Saved entries
····················
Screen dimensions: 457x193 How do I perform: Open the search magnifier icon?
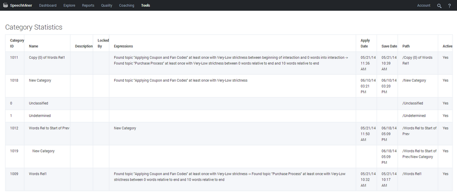click(x=439, y=5)
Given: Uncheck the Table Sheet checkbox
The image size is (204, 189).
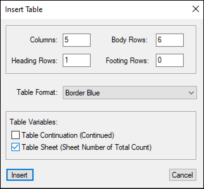Looking at the screenshot, I should (x=16, y=147).
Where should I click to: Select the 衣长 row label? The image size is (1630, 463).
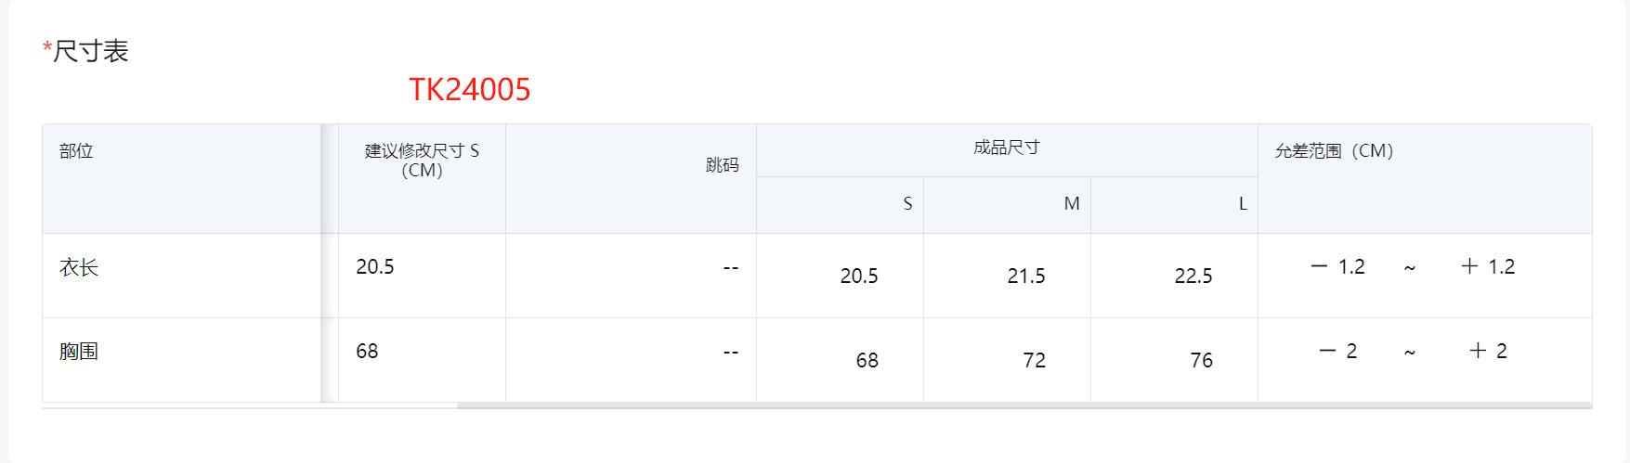point(79,268)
····················
**Assigned task:**
Only the lines from the one containing "The image size is (204, 189)." through the last line of the data belong in the copy, both included and reproduced exactly. Pictures do not.

**Answer for the task:**
The image size is (204, 189).
Looking at the screenshot, I should (x=16, y=147).
Where should I click to: Select the 衣长 row label? The image size is (1630, 463).
point(79,268)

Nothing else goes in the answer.